Work instructions | Please quote the data below word for word, from the line containing "Given: Toggle fullscreen mode icon" down through the final line, both included. Leave the pictures out.

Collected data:
+++++

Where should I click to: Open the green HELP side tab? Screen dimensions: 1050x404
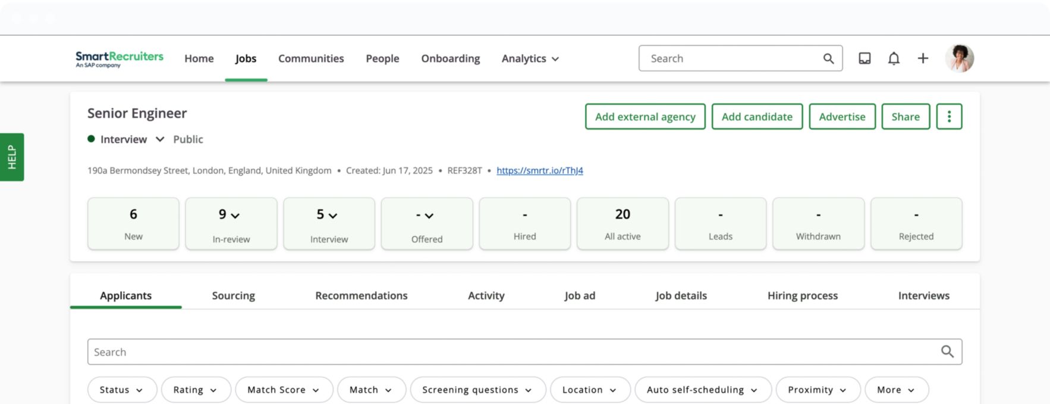tap(12, 157)
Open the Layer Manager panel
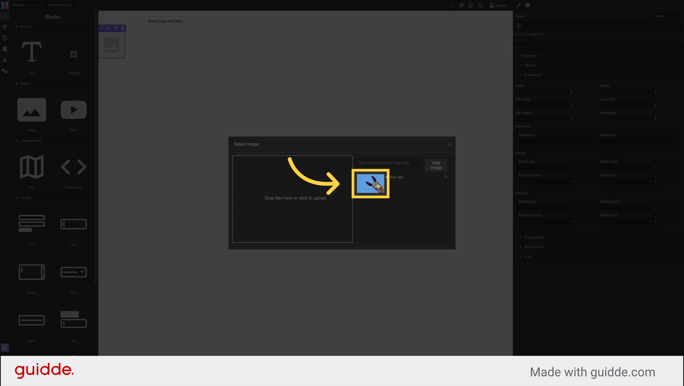This screenshot has height=386, width=684. click(x=5, y=49)
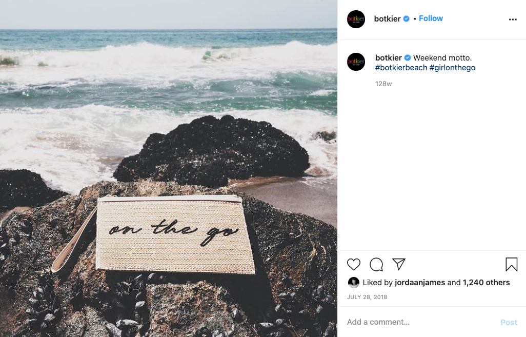Open botkier username in post header
Image resolution: width=526 pixels, height=337 pixels.
point(387,19)
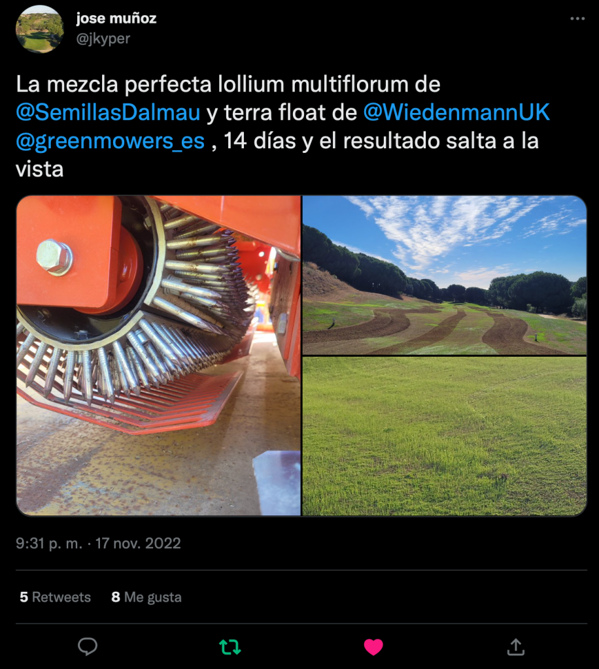Viewport: 599px width, 669px height.
Task: Click the tweet text body
Action: coord(282,127)
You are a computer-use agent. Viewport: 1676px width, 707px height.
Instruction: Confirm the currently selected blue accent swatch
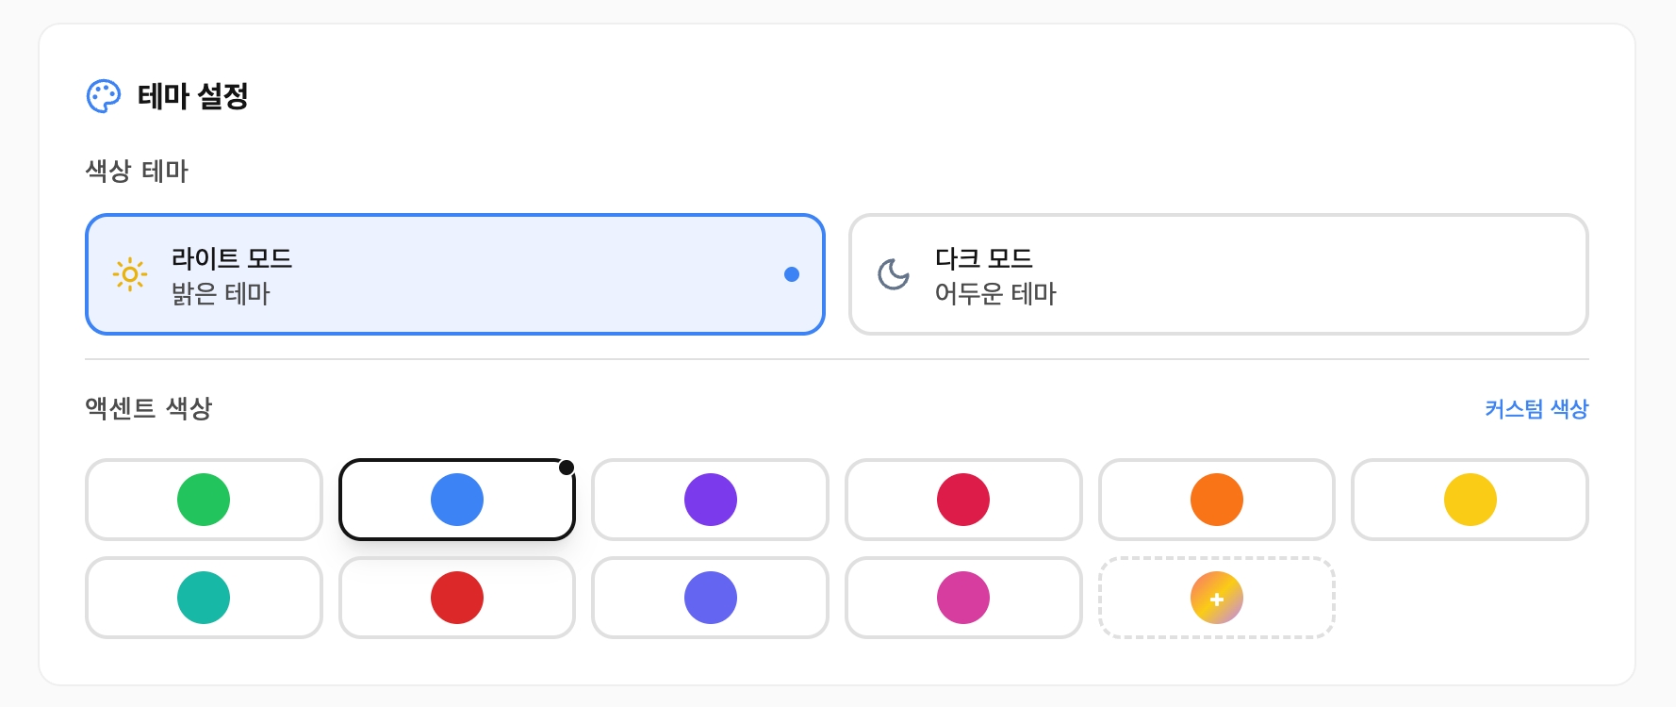pyautogui.click(x=456, y=500)
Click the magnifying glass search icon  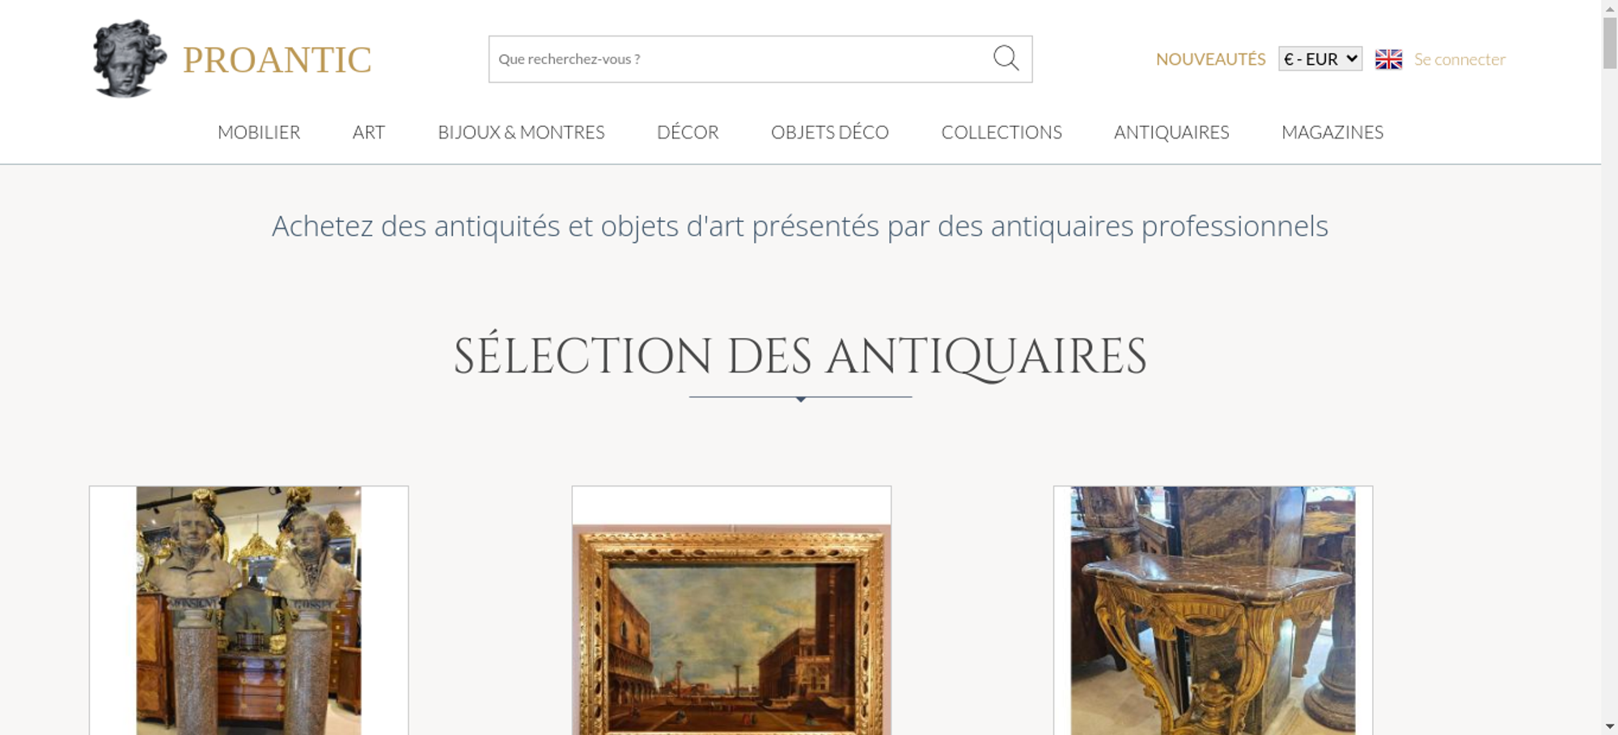click(1006, 58)
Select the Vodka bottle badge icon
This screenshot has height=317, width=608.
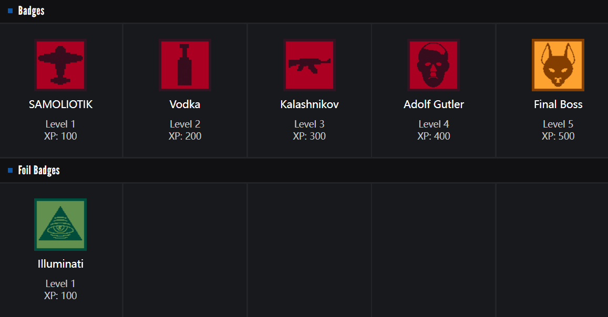point(185,65)
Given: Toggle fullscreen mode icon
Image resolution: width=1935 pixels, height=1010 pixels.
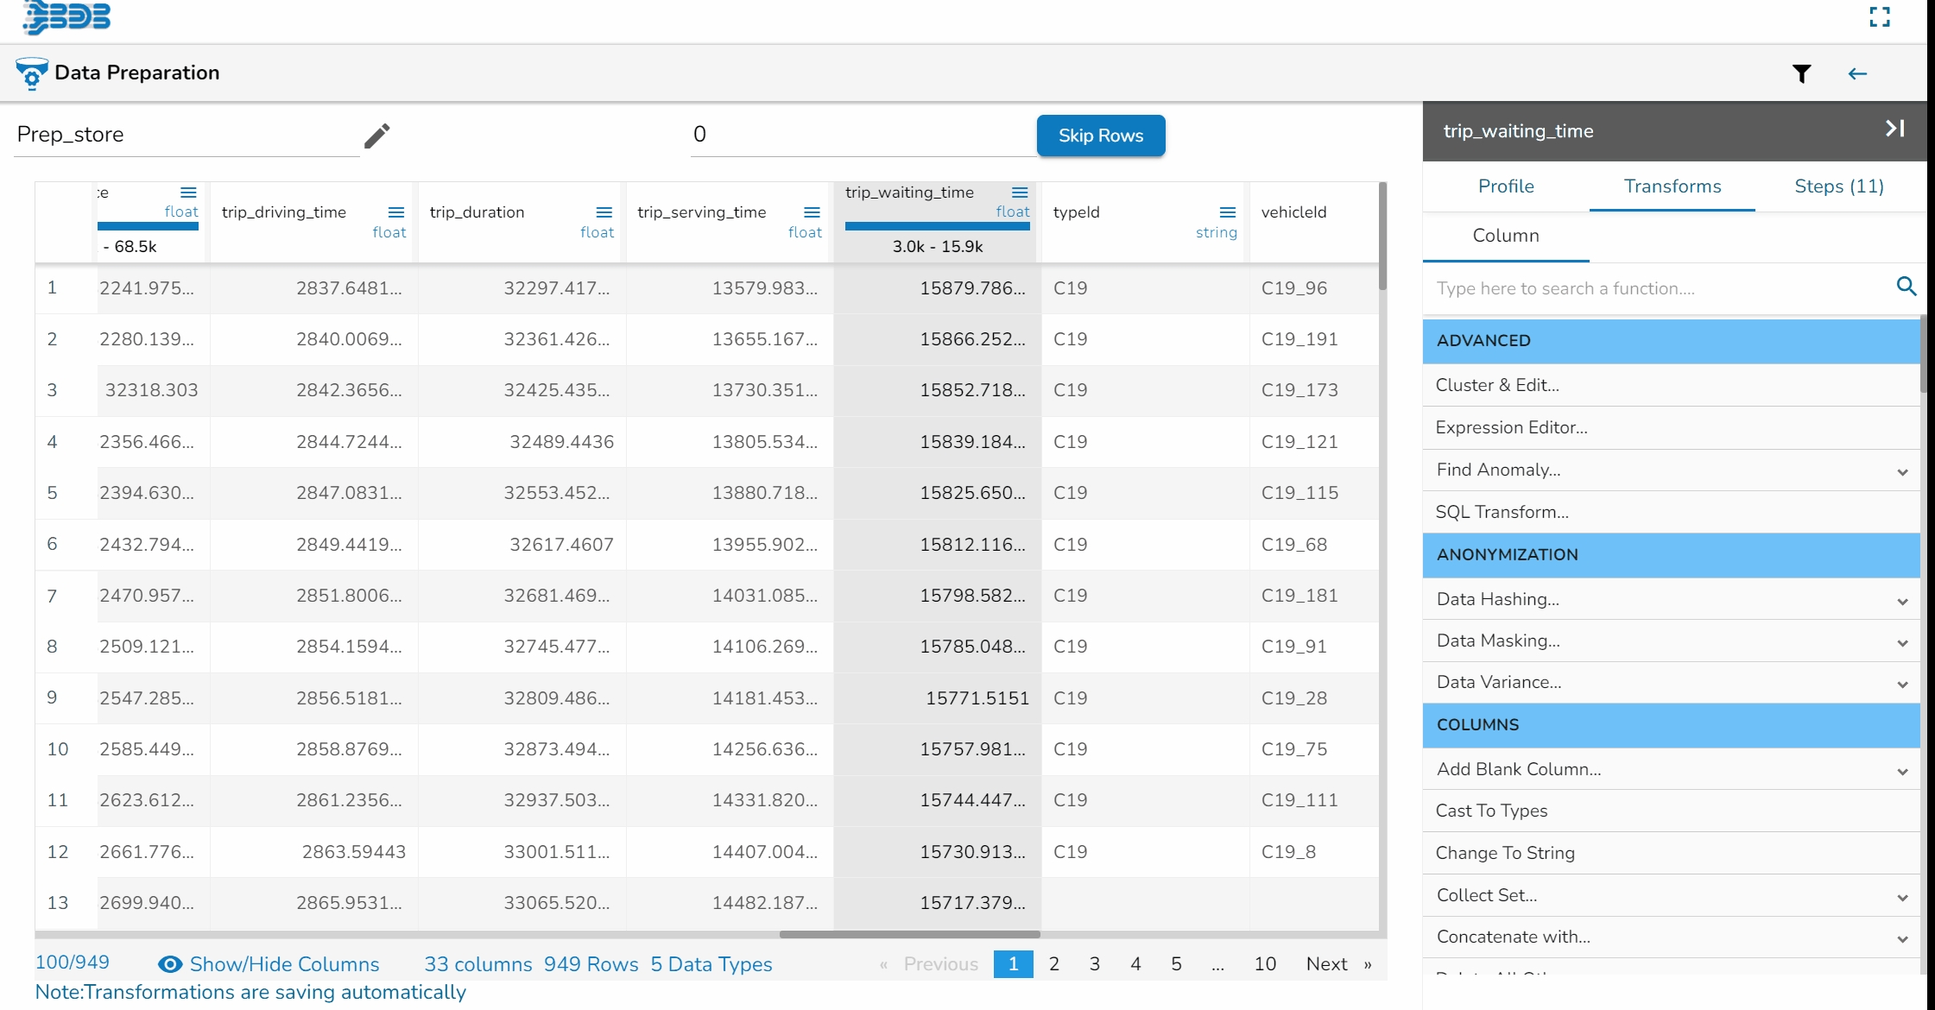Looking at the screenshot, I should tap(1880, 16).
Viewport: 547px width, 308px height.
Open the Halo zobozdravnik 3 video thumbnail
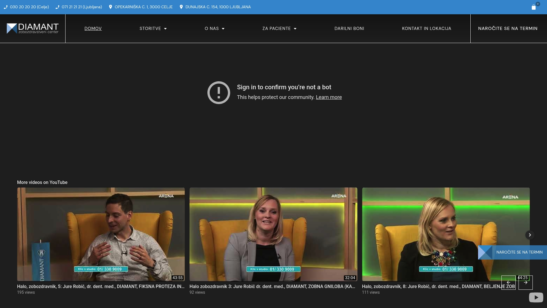point(273,234)
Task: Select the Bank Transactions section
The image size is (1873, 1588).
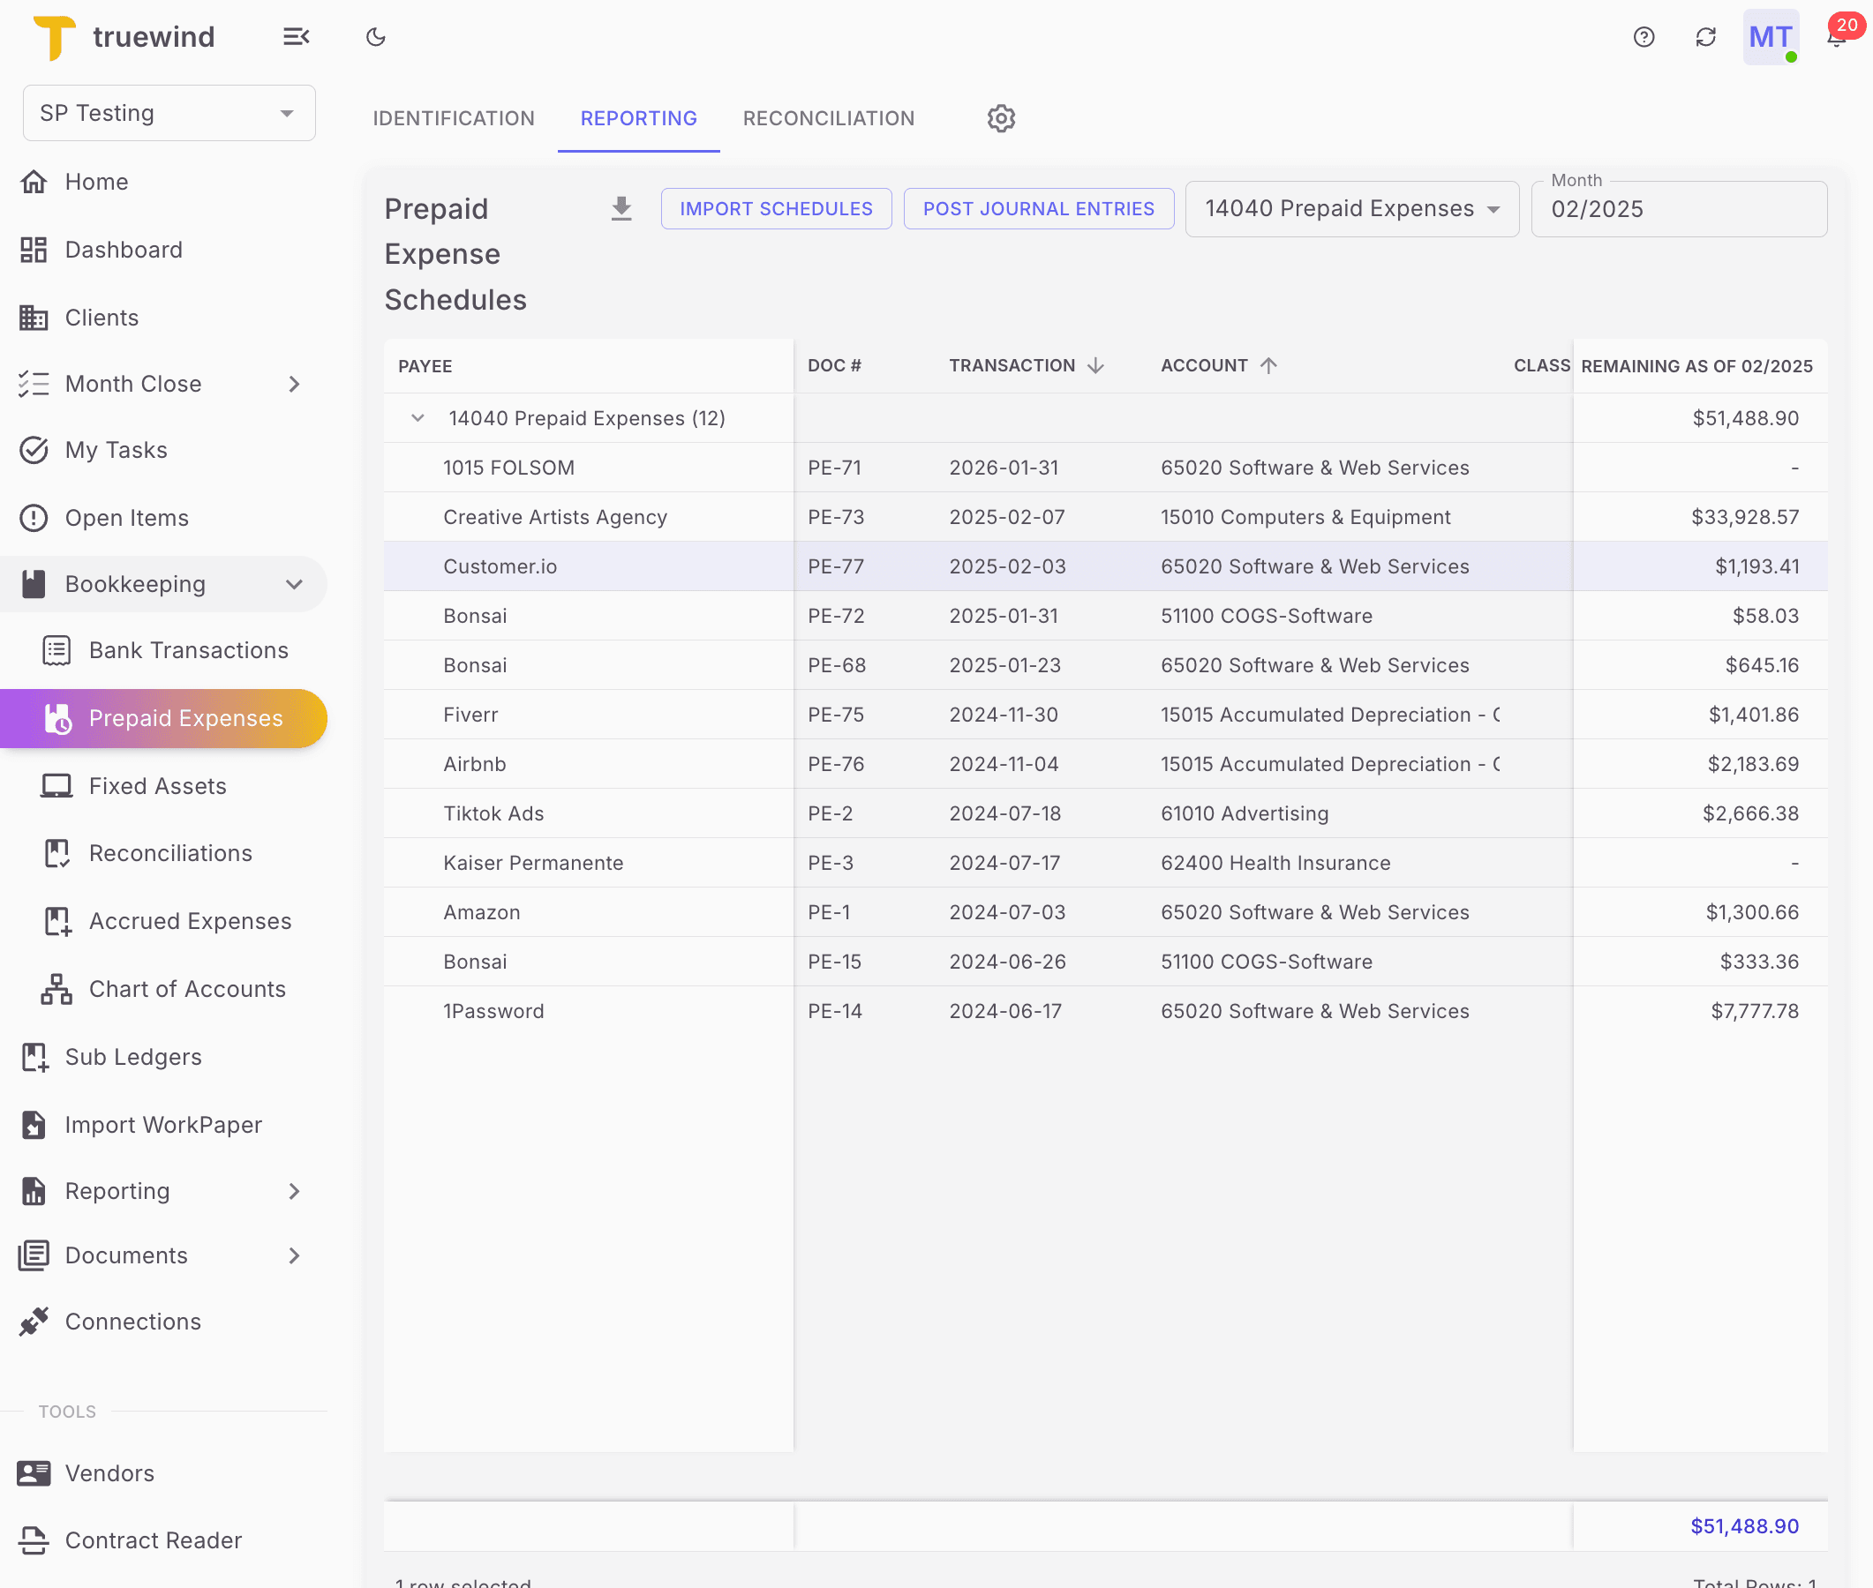Action: [189, 650]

+++++

Complete response |
Given: Toggle fullscreen mode icon
Image resolution: width=1935 pixels, height=1010 pixels.
Looking at the screenshot, I should tap(1880, 16).
Viewport: 547px width, 308px height.
Open the Halo zobozdravnik 3 video thumbnail
point(273,234)
Task: Select the Bank Transactions section
The image size is (1873, 1588).
Action: [189, 650]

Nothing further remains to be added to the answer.